**DATA SUPPLIED**
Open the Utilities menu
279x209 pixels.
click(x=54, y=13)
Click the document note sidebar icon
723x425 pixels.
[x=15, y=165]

**REQUIRED ACTION**
All lines from the one with "Click the document note sidebar icon" onward to the end of the records above should be repeated exactly, and only those lines.

**FINISHED TASK**
Click the document note sidebar icon
723x425 pixels.
[x=15, y=165]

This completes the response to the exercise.